Pada awalnya Toba merupakan supervulkan yaitu gunung berapi raksasa yang mampu menghasilkan letusan yang sangat dahsyat. Danau ini terbentuk akibat satu atau beberapa letusan gunung berapi yang luar biasa besar, yang menurut beberapa ilmuwan boleh jadi termasuk di antara letusan terdahsyat dalam sejarah bumi. Letusan itu membuat kawah yang luar biasa besar. Lambat laun, kawahnya yang sangat besar dipenuhi air dan membentuk apa yang kita kenal sebagai Danau Toba.
Kemudian pergeseran lapisan bumi membuat dasar danau naik dan membentuk Pulau Samosir yang sangat indah. Luas Samosir sekitar 647 kilometer persegi yaitu hampir sama dengan luas negara Singapura.
Dengan ketinggian hampir 1 kilometer di atas permukaan laut dan dikelilingi oleh deretan gunung berapi yang merupakan bagian dari Pegunungan Bukit Barisan membuat Danau Toba begitu sejuk dan indah. Banyak pohon enau dan pinus yang tumbuh subur di sekeliling Danau Toba menambah keindahan danau ini.
Di sebelah utara Danau Toba masih bisa dijumpai berbagai fauna yang menarik seperti lutung, orangutan, dan beberapa jenis monyet. Sedangkan di bagian selatan Danau Toba terdapat fauna yang berbeda jenis seperti monyet lingur, tapir, dan ingkir. Tentulah hal ini juga unik karena danau ini seolah-olah berfungsi sebagai garis pemisah ekologi fauna di sisi utara dan selatan Danau Toba.
Danau Toba dengan Pulau Samosir di tengahnya, memang membuat pengalaman wisata yang benar-benar indah.
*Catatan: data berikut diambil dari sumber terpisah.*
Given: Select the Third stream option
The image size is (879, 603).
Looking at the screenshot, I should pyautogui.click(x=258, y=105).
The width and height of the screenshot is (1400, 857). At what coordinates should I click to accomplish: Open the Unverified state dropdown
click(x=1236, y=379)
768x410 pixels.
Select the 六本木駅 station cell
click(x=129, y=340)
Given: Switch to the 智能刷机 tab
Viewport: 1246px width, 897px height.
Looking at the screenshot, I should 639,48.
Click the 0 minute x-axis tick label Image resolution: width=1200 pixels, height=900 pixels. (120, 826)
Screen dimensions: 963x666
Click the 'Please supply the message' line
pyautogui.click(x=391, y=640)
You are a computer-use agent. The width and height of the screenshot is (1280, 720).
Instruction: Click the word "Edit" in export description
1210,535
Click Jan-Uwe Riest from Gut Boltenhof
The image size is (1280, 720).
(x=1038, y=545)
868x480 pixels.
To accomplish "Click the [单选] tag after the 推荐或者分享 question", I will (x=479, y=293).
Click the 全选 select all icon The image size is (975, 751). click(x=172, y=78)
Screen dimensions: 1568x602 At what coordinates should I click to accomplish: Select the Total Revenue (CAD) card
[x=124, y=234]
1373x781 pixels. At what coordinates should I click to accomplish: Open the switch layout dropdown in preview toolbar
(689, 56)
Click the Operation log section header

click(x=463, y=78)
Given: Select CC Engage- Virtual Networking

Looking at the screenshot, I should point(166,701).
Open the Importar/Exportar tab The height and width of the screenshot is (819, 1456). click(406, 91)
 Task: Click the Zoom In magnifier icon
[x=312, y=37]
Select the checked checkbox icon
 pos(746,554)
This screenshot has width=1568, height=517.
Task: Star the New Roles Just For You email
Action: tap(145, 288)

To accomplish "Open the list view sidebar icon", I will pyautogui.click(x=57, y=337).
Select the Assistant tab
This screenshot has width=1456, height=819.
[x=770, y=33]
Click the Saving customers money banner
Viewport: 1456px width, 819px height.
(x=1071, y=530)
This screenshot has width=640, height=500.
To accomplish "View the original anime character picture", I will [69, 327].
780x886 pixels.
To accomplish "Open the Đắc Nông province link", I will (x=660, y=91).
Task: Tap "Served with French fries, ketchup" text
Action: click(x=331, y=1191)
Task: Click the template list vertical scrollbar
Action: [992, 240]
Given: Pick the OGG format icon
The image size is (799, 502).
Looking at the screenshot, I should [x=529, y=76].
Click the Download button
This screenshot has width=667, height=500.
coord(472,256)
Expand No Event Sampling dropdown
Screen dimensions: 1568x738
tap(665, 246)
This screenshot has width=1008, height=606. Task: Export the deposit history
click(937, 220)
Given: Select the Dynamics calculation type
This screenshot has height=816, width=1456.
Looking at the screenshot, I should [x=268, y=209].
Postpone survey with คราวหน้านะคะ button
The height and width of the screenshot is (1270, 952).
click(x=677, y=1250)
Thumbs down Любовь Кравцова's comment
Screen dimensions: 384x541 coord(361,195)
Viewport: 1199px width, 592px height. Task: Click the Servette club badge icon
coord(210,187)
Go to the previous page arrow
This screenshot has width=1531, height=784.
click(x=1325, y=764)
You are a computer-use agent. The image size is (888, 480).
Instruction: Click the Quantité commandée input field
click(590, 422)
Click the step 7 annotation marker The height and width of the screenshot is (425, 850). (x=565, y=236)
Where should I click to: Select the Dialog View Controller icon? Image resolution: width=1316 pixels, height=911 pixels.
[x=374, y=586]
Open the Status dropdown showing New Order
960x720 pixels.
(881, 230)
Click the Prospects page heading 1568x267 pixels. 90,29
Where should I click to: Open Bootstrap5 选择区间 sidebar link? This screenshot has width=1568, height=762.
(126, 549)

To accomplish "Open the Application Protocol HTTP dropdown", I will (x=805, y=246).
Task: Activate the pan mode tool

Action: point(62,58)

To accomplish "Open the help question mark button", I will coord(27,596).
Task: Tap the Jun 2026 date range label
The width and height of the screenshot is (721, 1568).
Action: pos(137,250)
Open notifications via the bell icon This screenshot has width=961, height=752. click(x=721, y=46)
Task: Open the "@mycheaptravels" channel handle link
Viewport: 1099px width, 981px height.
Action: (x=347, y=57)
Danau Toba memiliki keindahan yang spektakuler, dahsyat dan menakjubkan, begitu indahnya dari sisi mana pun.
Keramba Jaring Apung
Penemuan Keramba Jaring Apung (KJA) pada awalnya dianggap suatu keberuntungan karena teknologinya sederhana, mudah dibuat, dan berbiaya murah namun menghasilkan panen yang menguntungkan. Sekarang, hampir semua permukaan Danau Toba dipenuhi sebaran KJA.
KJA mulai diperkenalkan pada masyarakat Danau Toba tahun 1996 di Desa Haranggaol. Pertumbuhan KJA di Danau Toba sangat pesat, sehingga booming KJA telah berbalik menjadi boomerang karena mulai disadari bahwa keberadaannya menurunkan kualitas lingkungan. Selain merusak kualitas air sehingga fungsinya menurun, dari segi estetika keberadaan Keramba Jaring Apung juga sangat merugikan. Daerah wisata yang tadinya diminati pengunjung akhirnya menjadi sepi karena airnya berubah menjadi amis.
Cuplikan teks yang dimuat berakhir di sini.